In conclusion, trauma alters metabolic functions of single adipocytes, affecting glucose utilization and both local and systemic insulin sensitivity [19, 64], causes WAT tissue browning, and results in release of FFAs and inflammatory mediators, all of which in concert lead to local (tissue) and systemic (blood) inflammation and disturbance of the metabolic balance.

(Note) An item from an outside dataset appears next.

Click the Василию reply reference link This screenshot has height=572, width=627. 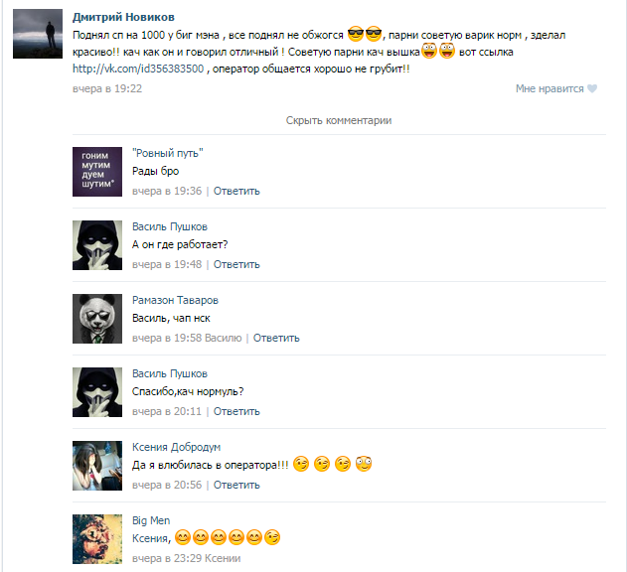tap(224, 339)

Trauma and the obesity paradox

As mentioned earlier, overweight can reduce mortality in severely injured patients, whereas severe obesity (BMI ≥ 35 kg/m2) and underweight increase the mortality risk [26]. Several explanatory approaches were published in the past years. Overweight causes constant low-grade inflammation effecting the immune system as well as metabolism, but potentially increasing the systemic tolerance for the strong immune response following trauma. Furthermore, overweight causes increased systemic levels of leptin compared to lean individuals. The adipokine leptin acts as an important modulator of immune responses, as it influences T cell function and thereby protects against infections, but on the other hand reduces systemic susceptibility to the toxicity of proinflammatory stimuli [30]. In addition, overweight patients have greater energy reserve during the catabolic states after severe injury [26]. These protective factors might be outweighed by negative consequences if body mass is further increased. Obese patients suffer from pre-conditions such as decreased lung volume, impaired expiratory air flow, reduced lung compliance and reduced gas exchange, resulting in hypoventilation and hypoxia [48]. Severely obese patients required longer duration of mechanical ventilation, resulting in ventilator-associated complications as pneumonia. They were also at higher risk for ARDS and multiple organ failure. This might be due to the harmful effects of hypoxia and hypoperfusion on vital organs, and an increased inflammatory reaction associated with higher grade obesity [77]. Thus, reduced mortality in critically injured patients due to moderate overweight may be offset by the deleterious pre-existing conditions in severe obesity.

Outlook

Based on the recent advantages in understanding the impact of adipose tissue in acute diseases such as during the acute and subacute phase following trauma, novel interventional approaches and new aspects of established therapeutics have emerged to prevent the augmentation and continuance of an excessive inflammatory response. In this regard, pharmacological intervention to inhibit lipolysis and β-adrenergic signaling [75] or to improve insulin sensitivity both systemically but also locally in WAT, e.g., by administration of a PDGF receptor tyrosine kinase inhibitor [84], have demonstrated positive effects in preclinical and some clinical studies of acute injury. Future preclinical studies, e.g., in mouse models with either absence or excessive accumulation of WAT as well as large-scale multi-layered analyses in traumatized patients as recently done by the PAMPer consort [133] may provide more insights into the function of adipose tissue in regulating the host response to trauma and ensuing SIRS. Furthermore, modulating the local and systemic immune response by blocking excessive amounts of central proinflammatory mediators may circumvent the detrimental alterations of the micro-milieu and resulting dysfunction of adipocytes, thereby restoring a balanced posttraumatic response in adipose tissue.